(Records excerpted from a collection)
[Start of Attachment]

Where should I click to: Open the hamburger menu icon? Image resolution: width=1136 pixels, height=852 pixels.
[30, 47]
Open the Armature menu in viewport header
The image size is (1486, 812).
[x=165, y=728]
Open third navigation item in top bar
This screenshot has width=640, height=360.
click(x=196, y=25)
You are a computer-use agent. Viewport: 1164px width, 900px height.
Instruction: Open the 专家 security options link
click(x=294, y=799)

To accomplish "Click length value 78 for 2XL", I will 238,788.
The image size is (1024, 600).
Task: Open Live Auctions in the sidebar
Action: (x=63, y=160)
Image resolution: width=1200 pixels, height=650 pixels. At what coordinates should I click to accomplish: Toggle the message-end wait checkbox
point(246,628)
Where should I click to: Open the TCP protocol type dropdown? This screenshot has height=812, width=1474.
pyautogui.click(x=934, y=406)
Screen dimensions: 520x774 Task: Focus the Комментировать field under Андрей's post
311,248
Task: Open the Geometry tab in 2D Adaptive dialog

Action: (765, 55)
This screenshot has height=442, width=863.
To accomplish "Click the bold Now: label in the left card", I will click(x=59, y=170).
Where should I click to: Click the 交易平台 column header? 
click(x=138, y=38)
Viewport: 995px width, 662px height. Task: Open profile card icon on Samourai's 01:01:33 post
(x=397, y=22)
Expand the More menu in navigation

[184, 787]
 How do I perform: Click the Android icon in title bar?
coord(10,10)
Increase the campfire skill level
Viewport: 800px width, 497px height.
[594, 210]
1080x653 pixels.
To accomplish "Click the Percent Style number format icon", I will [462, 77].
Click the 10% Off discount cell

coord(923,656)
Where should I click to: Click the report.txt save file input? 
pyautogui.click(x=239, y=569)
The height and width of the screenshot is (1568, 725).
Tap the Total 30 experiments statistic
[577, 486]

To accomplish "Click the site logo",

[End of Attachment]

◆ Work required
Every entry shown above should be written out again without a single difference.

◆ Answer box
Where should I click to: Open the hamburger menu icon? Image resolution: width=1136 pixels, height=852 pixels.
[30, 47]
Open the Armature menu in viewport header
The image size is (1486, 812).
[x=165, y=728]
Open third navigation item in top bar
This screenshot has width=640, height=360.
click(x=196, y=25)
You are a computer-use agent. Viewport: 1164px width, 900px height.
Instruction: Open the 专家 security options link
click(x=294, y=799)

To accomplish "Click length value 78 for 2XL", I will 238,788.
The image size is (1024, 600).
Task: Open Live Auctions in the sidebar
Action: (x=63, y=160)
Image resolution: width=1200 pixels, height=650 pixels. At what coordinates should I click to accomplish: Toggle the message-end wait checkbox
point(246,628)
Where should I click to: Open the TCP protocol type dropdown? This screenshot has height=812, width=1474.
pyautogui.click(x=934, y=406)
Screen dimensions: 520x774 Task: Focus the Комментировать field under Андрей's post
311,248
Task: Open the Geometry tab in 2D Adaptive dialog

Action: (765, 55)
This screenshot has height=442, width=863.
To accomplish "Click the bold Now: label in the left card", I will click(x=59, y=170).
Where should I click to: Click the 交易平台 column header? 
click(x=138, y=38)
Viewport: 995px width, 662px height. Task: Open profile card icon on Samourai's 01:01:33 post
(x=397, y=22)
Expand the More menu in navigation

[184, 787]
 How do I perform: Click the Android icon in title bar?
coord(10,10)
Increase the campfire skill level
Viewport: 800px width, 497px height.
[594, 210]
1080x653 pixels.
To accomplish "Click the Percent Style number format icon", I will [462, 77].
Click the 10% Off discount cell

coord(923,656)
Where should I click to: Click the report.txt save file input? 
pyautogui.click(x=239, y=569)
The height and width of the screenshot is (1568, 725).
Tap the Total 30 experiments statistic
[577, 486]

To accomplish "Click the site logo",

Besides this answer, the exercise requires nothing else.